The whole thing
feels like a film. Like if you were watching it on a huge flat TV
screen or through the eyes of someone else. The white vehicle
speeding up next to you, the loud arrhythmic siren muting any other
noise in the street, the light of it reflecting on every surface on
the walls: blue, red, blue again. You feel some kind of unwholesome
curiosity as you see it get through your neighbourhood and let your
mind erratically rumble through other corners of your mind when it
gets out of sight.
Then, when you
approach the house just to see the ambulance parked right in front of
it, its back doors wide open, the dream starts. And you will later
remember thinking of it as a dream because it was even more ethereal
than before, a little weird voice inside your head screaming it
couldn't be true all the time. You will also have the impression that
you didn't walk but float because your brain was so busy registering
new information that the sound of your steps or the feel of your feet
on the ground won't be recorded in your memory.
Then you prayed to
gods you didn't know you could think existed. To all. To no one in
particular. You pray to yourself it's not your floor, not your door,
not your flat. And again you fly, upstairs this time, and you know
that whatever the end of the fantasy is, no matter if your life is
being fucked up right now or not, you will feel a very real pain in
your stomach when the pressure leaves you. And you may vomit, and you
may cry, and you may need to hold onto something because you are
about to faint.
And it gets worse
because your door is open.
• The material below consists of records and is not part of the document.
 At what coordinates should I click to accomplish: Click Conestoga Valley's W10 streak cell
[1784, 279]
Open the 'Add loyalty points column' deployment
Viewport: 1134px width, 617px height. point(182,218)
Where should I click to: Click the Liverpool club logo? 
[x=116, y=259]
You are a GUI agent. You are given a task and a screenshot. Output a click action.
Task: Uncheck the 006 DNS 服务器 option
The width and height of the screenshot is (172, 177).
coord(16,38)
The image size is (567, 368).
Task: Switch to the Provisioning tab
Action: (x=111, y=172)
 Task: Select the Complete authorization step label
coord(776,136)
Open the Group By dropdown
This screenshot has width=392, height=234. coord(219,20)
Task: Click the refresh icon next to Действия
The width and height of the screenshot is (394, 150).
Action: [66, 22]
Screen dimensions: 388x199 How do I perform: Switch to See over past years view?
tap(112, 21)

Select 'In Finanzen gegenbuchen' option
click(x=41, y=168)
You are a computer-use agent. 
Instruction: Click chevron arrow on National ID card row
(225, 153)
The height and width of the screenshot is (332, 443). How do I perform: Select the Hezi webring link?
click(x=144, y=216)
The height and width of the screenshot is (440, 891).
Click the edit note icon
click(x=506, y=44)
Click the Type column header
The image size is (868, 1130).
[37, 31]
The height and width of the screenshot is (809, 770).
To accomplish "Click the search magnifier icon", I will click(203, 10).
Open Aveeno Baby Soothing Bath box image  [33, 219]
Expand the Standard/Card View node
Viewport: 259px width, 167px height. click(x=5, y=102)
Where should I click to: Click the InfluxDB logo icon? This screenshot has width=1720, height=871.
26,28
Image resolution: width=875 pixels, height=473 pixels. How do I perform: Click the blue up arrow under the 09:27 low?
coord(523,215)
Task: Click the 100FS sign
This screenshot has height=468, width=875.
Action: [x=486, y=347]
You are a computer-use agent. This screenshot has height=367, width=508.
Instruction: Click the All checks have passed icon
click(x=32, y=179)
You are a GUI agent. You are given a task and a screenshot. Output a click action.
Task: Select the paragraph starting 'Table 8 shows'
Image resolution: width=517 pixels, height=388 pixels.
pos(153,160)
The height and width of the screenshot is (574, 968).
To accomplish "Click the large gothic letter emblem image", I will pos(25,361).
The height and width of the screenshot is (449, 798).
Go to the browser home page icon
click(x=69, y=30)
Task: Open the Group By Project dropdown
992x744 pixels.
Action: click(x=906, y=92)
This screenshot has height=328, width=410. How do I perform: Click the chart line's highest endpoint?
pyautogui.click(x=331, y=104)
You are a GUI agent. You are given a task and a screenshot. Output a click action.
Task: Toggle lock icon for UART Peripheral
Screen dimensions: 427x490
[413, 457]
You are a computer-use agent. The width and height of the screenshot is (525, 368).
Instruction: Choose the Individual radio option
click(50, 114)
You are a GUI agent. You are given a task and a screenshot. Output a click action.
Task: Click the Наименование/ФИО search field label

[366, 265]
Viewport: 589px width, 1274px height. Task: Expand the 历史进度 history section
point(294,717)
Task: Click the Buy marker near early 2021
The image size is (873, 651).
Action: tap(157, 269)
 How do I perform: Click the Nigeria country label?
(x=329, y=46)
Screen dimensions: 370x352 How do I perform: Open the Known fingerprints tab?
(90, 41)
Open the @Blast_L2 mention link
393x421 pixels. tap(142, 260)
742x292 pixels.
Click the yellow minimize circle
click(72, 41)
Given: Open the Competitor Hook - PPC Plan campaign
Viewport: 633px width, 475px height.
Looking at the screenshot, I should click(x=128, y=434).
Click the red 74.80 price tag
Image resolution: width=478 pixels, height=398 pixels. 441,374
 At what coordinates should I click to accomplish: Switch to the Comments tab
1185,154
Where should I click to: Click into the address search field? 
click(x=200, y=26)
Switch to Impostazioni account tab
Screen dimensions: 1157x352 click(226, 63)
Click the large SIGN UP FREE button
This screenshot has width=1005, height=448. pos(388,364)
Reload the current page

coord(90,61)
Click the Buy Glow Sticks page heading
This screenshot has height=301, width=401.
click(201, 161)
And you can hear noises and the paramedics
shout although you cannot understand their words. Everything is
spinning and some weird darkness enters your body through the corners
of your eyes. But you cannot let the world go and you shake it out of
your head. You have to stay firm and stand.
You will survive
now. It's not difficult given the chaos and the confusion. But you
realise tomorrow things will somehow calm down and fall into their
places. The day after, if not. And at some point people will expect
you to perform normal activities such as answering the phone or even
breathing and to leave the pain behind. Your suffering and its
reasons won't be mentioned on the newspapers and the subway and
trains will keep on running. Nothing will have changed for the rest
while nothing will be the same for you again and you will hate random
men and women and kids in the street for their ability to smile.
It cannot be you. It
was never you before. You should be one of the others, on the side
where the grass is greener and the sun always shines and birds sing
like a perfectly harmonious choir. That has always been your role in
the theatre of life. You master your lines, you make the right
comments and, like you had been rehearsing for it, you pat people on
their backs when it's expected. That's why you prayed it wasn't you.
Because that is fair. Because drama is what happens at least one door
away.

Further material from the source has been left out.